“Rinnovare il Ccnl si rivela ancor più urgente dopo aver ascoltato i dati della crisi del settore relativi al settennato 2007-2014”. Così Rocco Palombella, segretario generale della Uilm replica all`esposizione di Stefano Franchi, direttore generale di Federmeccanica, tenuta oggi nella sede romana degli imprenditori metalmeccanici.
“Dopo le ferite inferte dalla crisi che ha avuto origine negli Usa dal 2007 – ha continuato Palombella – registriamo tuttora il disagio degli effetti sulla produzione metalmeccanica, in termini di capacità produttiva e a livello occupazionale. Ma da mesi tutti gli indicatori segnalano un`inversione positiva proprio nella produzione industriale, nei posti di lavoro correlati e nell`ambito dei consumi. Quindi, occorre rinnovare il contratto dei metalmeccanici per dare un`ulteriore spinta propulsiva al sistema in questione”.
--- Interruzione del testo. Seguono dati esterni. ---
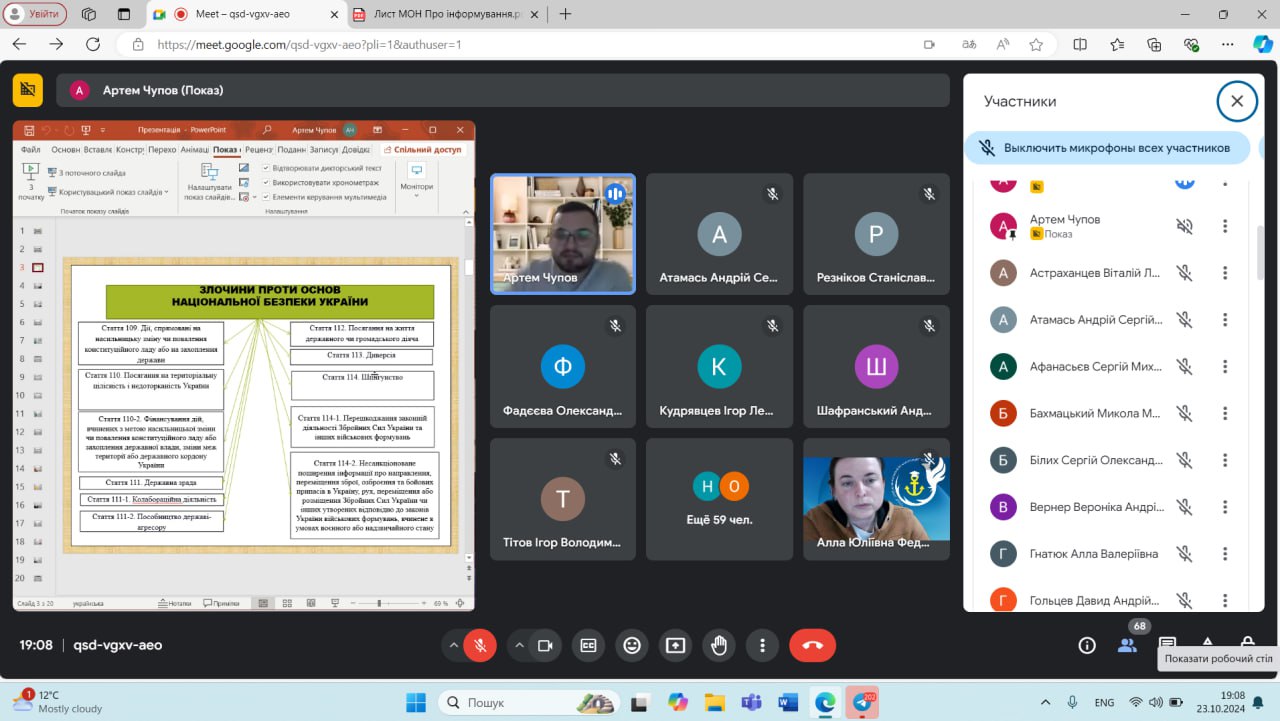Image resolution: width=1280 pixels, height=721 pixels.
Task: Open meeting details info icon
Action: coord(1087,646)
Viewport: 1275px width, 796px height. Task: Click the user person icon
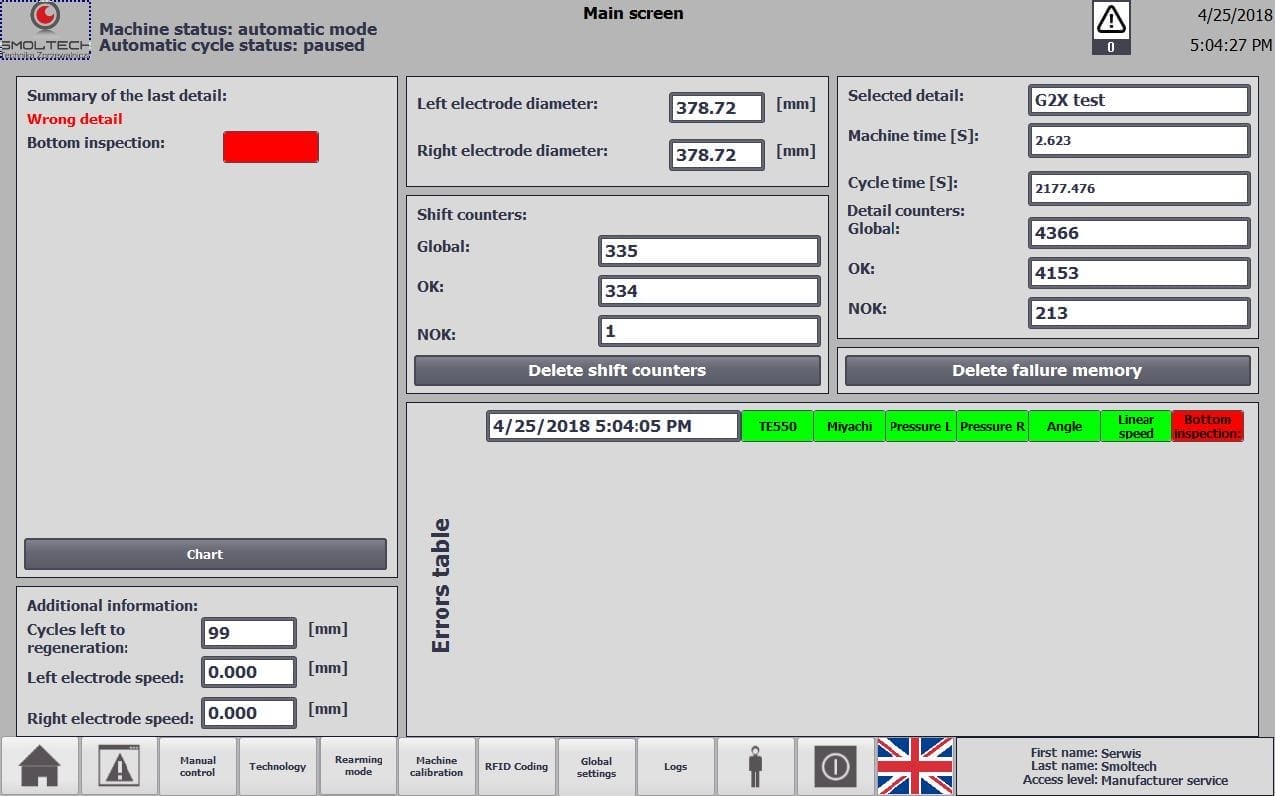click(x=755, y=767)
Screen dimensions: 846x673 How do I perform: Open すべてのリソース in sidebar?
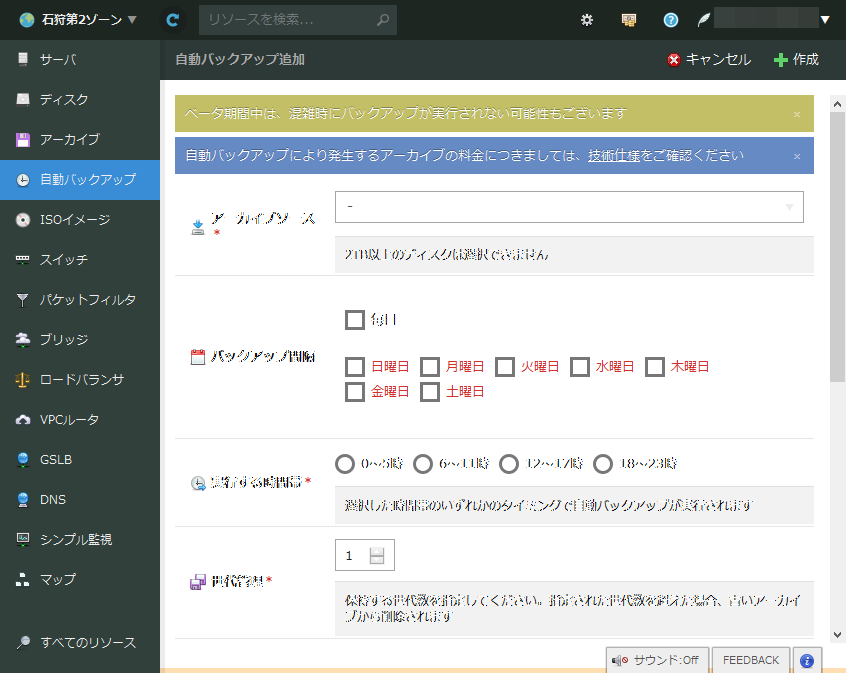click(88, 643)
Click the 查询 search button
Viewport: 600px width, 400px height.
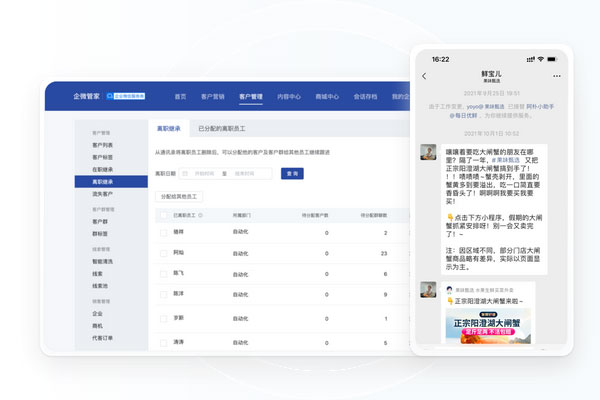click(x=291, y=173)
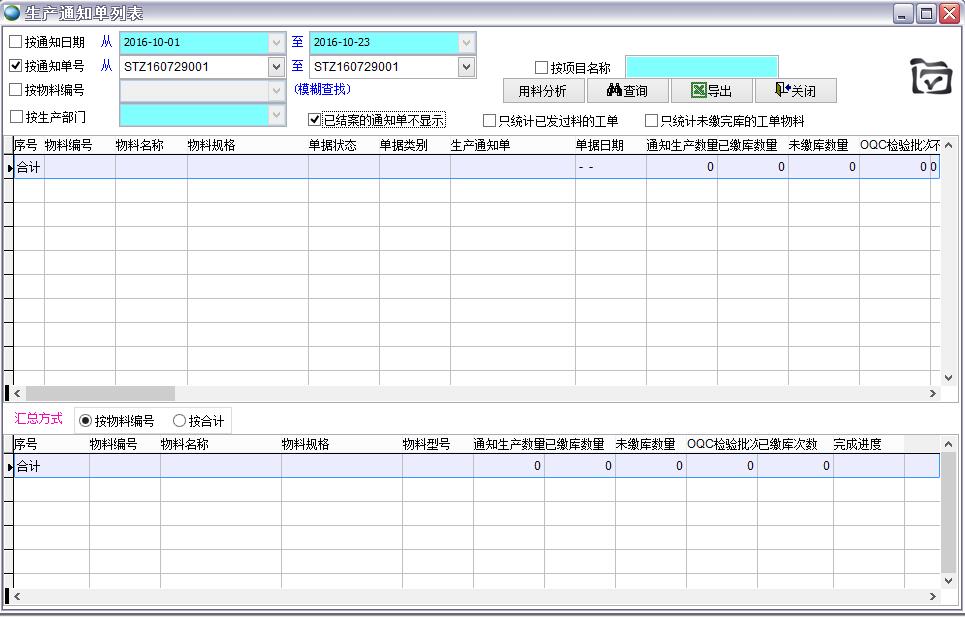Click the 按项目名称 cyan input field
Viewport: 965px width, 617px height.
pos(701,67)
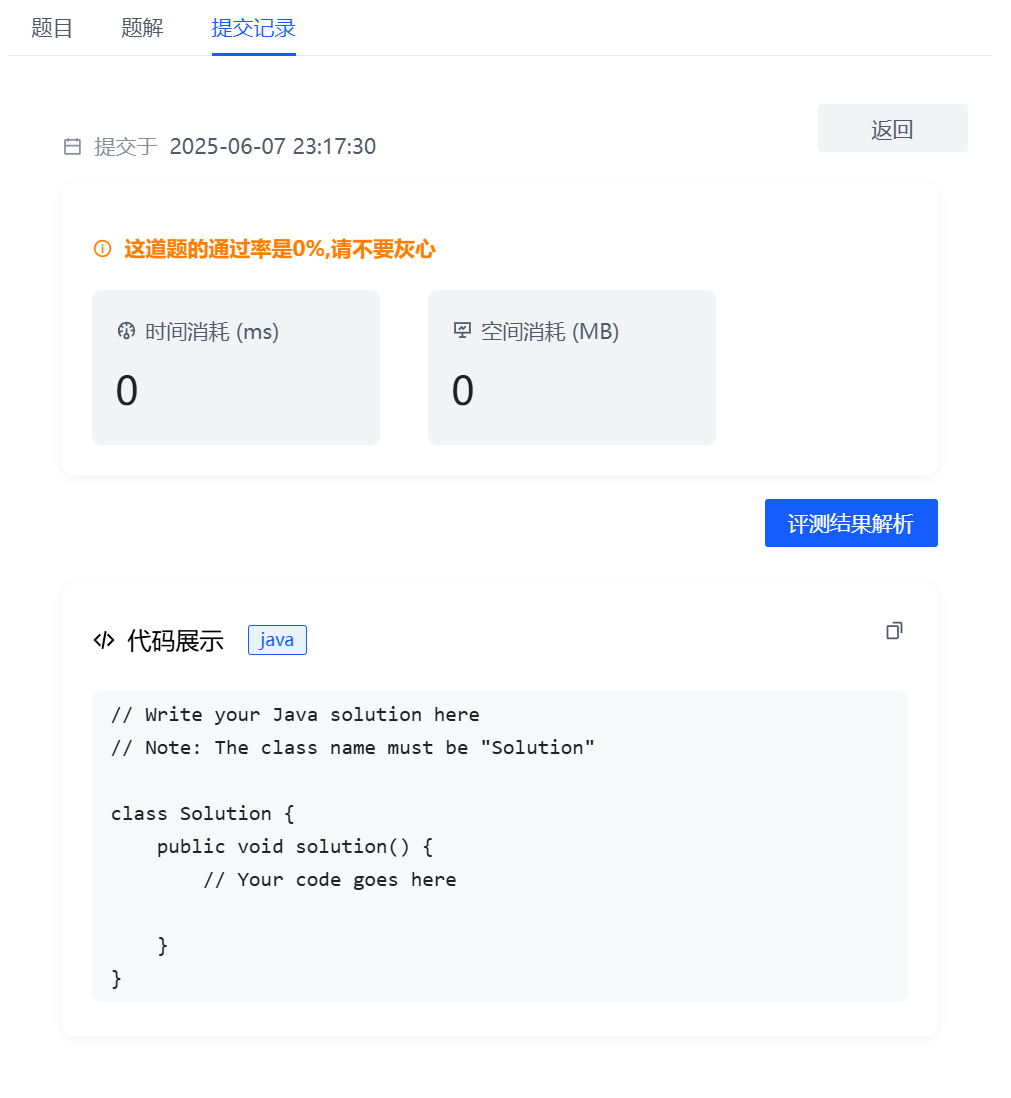The height and width of the screenshot is (1098, 1011).
Task: Click the calendar icon beside 提交于
Action: tap(71, 146)
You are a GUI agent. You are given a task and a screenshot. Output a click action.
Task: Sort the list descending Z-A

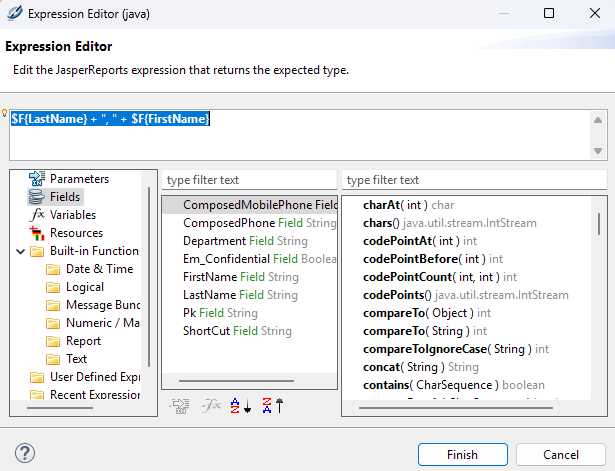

Secondo Palombella “la piattaforma contrattuale che, insieme alla Fim, invieremo a Federmeccanica a fine mese va in questo senso: se riusciremo a fare il contratto entro l`anno crescerà ancor di più la fiducia nel sistema produttivo del Paese, con ricadute utili ai lavoratori ed alle imprese. Dopo l`incontro odierno con Federmeccanica siamo ancor più convinti che è questo l`obiettivo da centrare”.